Stability can be desirable for many natural and social systems. Temporal stability, the invariability of a system over time, can be enhanced by resisting displacement during perturbations, accelerating recovery after them, or both1-4. Likewise, resilience (sensu proximity to unperturbed levels after a perturbation5-10) also has components of withstanding (resistance) and recovering after perturbations11,12. Here we develop and test new predictions for how temporal stability and resilience depend on their resistance and recovery components. We find that temporal stability could often be predicted from resistance, even without information about how quickly the system recovers.

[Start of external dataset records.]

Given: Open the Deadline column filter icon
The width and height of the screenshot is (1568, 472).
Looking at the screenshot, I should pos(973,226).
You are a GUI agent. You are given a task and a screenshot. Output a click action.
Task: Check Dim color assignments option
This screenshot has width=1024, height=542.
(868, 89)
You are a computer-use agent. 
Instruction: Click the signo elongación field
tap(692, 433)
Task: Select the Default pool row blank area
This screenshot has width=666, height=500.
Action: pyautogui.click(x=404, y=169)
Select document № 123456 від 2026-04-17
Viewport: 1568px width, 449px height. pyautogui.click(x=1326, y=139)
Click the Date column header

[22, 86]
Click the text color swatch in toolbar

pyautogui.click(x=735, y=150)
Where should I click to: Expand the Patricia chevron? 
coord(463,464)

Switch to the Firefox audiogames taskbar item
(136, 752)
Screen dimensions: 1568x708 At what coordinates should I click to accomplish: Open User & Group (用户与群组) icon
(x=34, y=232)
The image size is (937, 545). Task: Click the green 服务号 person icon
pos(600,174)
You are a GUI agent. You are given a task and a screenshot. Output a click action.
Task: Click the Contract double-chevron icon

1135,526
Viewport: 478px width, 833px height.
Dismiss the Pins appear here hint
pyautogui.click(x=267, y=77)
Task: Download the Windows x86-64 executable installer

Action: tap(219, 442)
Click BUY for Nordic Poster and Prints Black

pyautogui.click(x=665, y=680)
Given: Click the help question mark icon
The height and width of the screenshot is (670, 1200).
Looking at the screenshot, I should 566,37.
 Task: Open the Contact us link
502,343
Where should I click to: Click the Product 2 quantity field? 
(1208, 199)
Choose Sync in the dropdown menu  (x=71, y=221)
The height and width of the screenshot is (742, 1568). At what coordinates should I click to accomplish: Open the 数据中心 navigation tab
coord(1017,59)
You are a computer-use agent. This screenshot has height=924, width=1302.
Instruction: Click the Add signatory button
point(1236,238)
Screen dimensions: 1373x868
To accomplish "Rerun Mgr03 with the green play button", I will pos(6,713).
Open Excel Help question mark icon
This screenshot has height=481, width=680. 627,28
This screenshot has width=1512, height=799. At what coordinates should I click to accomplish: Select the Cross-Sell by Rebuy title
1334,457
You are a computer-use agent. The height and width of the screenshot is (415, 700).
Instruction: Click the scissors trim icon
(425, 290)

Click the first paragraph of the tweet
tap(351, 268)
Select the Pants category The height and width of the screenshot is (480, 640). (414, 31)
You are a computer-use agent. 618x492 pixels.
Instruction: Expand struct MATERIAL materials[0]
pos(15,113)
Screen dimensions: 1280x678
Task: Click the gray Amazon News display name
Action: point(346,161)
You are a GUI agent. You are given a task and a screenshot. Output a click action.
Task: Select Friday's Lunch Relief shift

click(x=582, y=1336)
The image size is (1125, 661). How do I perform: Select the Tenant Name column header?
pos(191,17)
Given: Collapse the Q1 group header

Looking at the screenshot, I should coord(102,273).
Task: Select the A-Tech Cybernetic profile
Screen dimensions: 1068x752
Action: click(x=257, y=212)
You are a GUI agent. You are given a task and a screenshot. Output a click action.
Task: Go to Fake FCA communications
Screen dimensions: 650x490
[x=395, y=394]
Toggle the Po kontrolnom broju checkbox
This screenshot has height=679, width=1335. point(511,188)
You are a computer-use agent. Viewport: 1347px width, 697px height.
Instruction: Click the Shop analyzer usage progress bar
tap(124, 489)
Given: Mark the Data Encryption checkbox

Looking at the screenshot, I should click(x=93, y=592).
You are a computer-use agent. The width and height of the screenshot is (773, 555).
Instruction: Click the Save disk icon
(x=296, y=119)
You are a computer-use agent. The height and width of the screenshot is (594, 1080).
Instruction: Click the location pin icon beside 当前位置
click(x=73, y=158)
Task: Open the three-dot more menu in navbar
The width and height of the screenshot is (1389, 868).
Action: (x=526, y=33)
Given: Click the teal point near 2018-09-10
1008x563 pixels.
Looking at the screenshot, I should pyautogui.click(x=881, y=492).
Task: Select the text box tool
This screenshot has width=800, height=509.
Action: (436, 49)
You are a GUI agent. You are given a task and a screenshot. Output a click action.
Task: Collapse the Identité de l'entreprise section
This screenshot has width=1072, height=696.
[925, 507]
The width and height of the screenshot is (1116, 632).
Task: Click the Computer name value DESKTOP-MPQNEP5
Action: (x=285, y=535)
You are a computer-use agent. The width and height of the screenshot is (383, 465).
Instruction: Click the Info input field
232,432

By contrast, resilience is predicted to depend at least as much on recovery as on resistance, as in earlier theory11,12. Using plant productivity data from the world’s longest-running biodiversity experiment, we find that long-term temporal stability, quantified over a quarter century at the ecosystem or species level, is predicted with moderate accuracy from single-year estimates of resistance alone, with only slight improvement by also considering recovery. Resilience was predicted with moderate accuracy by a combination of resistance and recovery at the ecosystem level. We also find that ecosystem drought resistance can be forecasted by monitoring temporal stability before the drought. Our results reveal that long-term temporal stability and short-term resistance may often be predicted from one another and clarify how resistance and recovery can be leveraged to enhance the stability of both natural and managed systems.